Some Iranian allies around the region have stepped up their attacks on allies of Washington, fueling fears of a wider conflict. The Houthi faction in Yemen, which is backed by Iran, has launched attacks on Saudi oil pipelines and other targets, and this week a Houthi missile hit the arrivals hall of a Saudi airport, injuring 26 people, according to Saudi news reports.
The attacks in May on the four tankers near Fujairah were relatively minor, causing only limited damage to the hulls. An international investigation presented to the United Nations later concluded that the damage was done by divers deployed from small “fast boats” who had placed limpet mines against the hulls.
On a visit to the United Arab Emirates about two weeks ago, John R. Bolton, President Trump’s national security adviser, said Iran was “almost certainly” responsible. A few days later, Mr. Pompeo called the attacks “efforts by the Iranians to raise the price of crude oil.”
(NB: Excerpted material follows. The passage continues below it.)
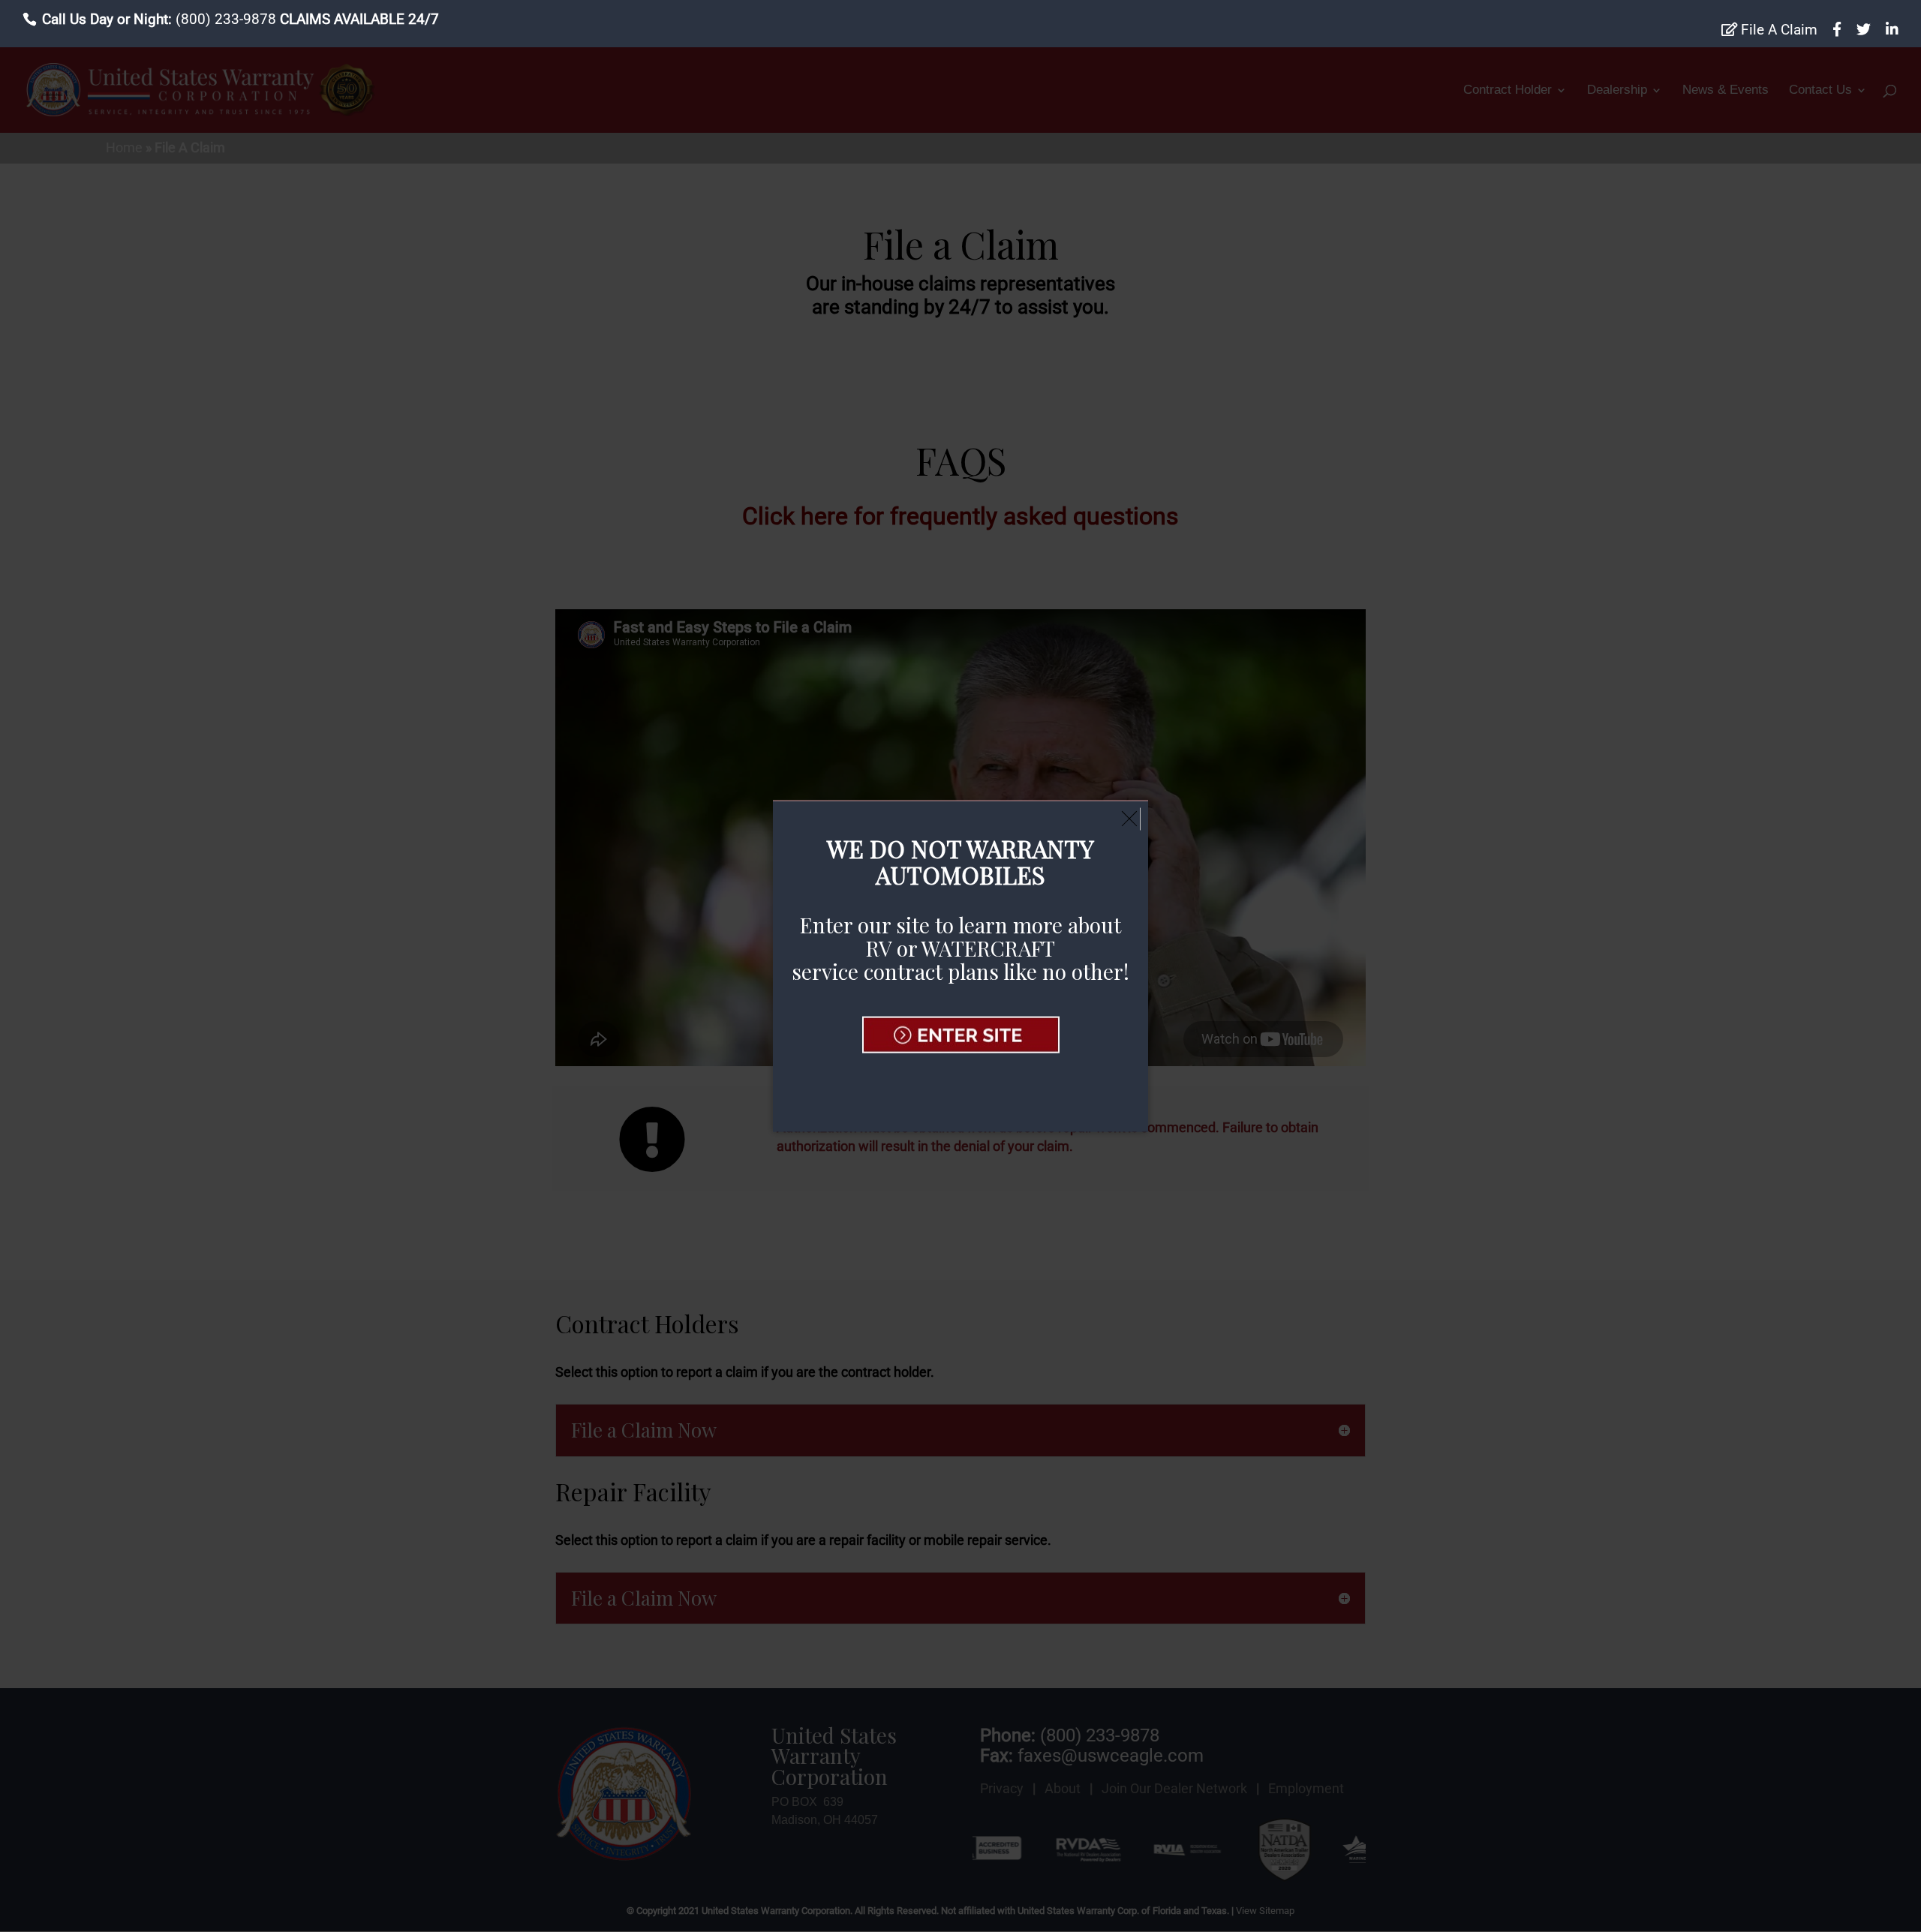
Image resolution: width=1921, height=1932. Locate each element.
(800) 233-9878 (226, 19)
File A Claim (1777, 30)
The explosions that disabled the tankers in the Gulf of Oman on Thursday were far more severe.
Both took place around dawn, with distress calls at 6:12 a.m. and 7 a.m., according to a statement from the United States Fifth Fleet, which said the U.S.S. Bainbridge, a guided missile destroyer, was “rendering assistance.”
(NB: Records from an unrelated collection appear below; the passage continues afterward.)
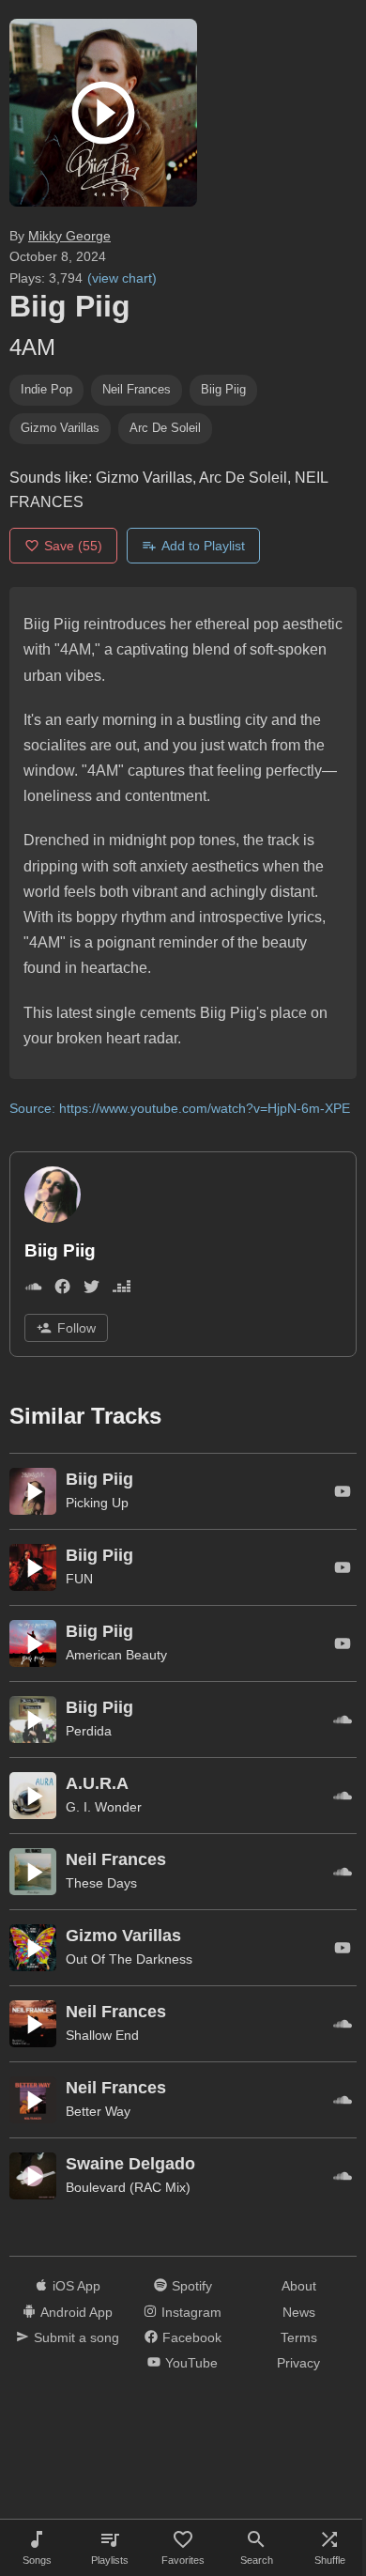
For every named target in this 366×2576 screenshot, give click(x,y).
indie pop (46, 389)
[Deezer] (121, 1289)
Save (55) (73, 545)
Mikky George (69, 235)
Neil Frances (136, 389)
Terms (299, 2337)
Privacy (298, 2362)
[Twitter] (91, 1289)
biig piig (223, 389)
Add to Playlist (203, 545)
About (299, 2285)
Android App (76, 2312)
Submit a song (76, 2337)
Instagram (191, 2312)
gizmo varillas (60, 428)
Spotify (192, 2285)
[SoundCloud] (33, 1289)
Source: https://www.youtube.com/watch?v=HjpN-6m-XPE (179, 1108)
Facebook (191, 2337)
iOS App (76, 2285)
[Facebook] (62, 1289)
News (298, 2312)
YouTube (191, 2362)
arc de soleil (165, 428)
A Norwegian company that owns one of the ships, the Front Altair, confirmed that it was on fire. The crews of both vessels — about 23 in one and 21 in the other — were evacuated in lifeboats.
The owners and operators of both vessels described the incidents as deliberate attacks.
The Front Altair, registered in the Marshall Islands, was chartered by the CPC Corporation, the Taiwanese oil company, to carry naphtha, a petroleum product, from the Emirati port of Ruwais to Kaohsiung, Taiwan.
The Kokuka Courageous was carrying methanol, headed from the Saudi port of Al Jubail to Singapore. Yutaka Katada, the president of the ship’s operator, Kokuka Sangyo, told a news conference that its Filipino crew had abandoned ship in lifeboats after what he described as two attacks three hours apart.
Shipping industry representatives underscored the channel’s critical importance. “Some 30 percent of the world’s crude oil passes through the Straits,” Paolo d’Amico, the chairman of the International Association of Independent Tanker Owners, said in a statement. “If the waters are becoming unsafe, the supply to the entire Western world could be at risk.”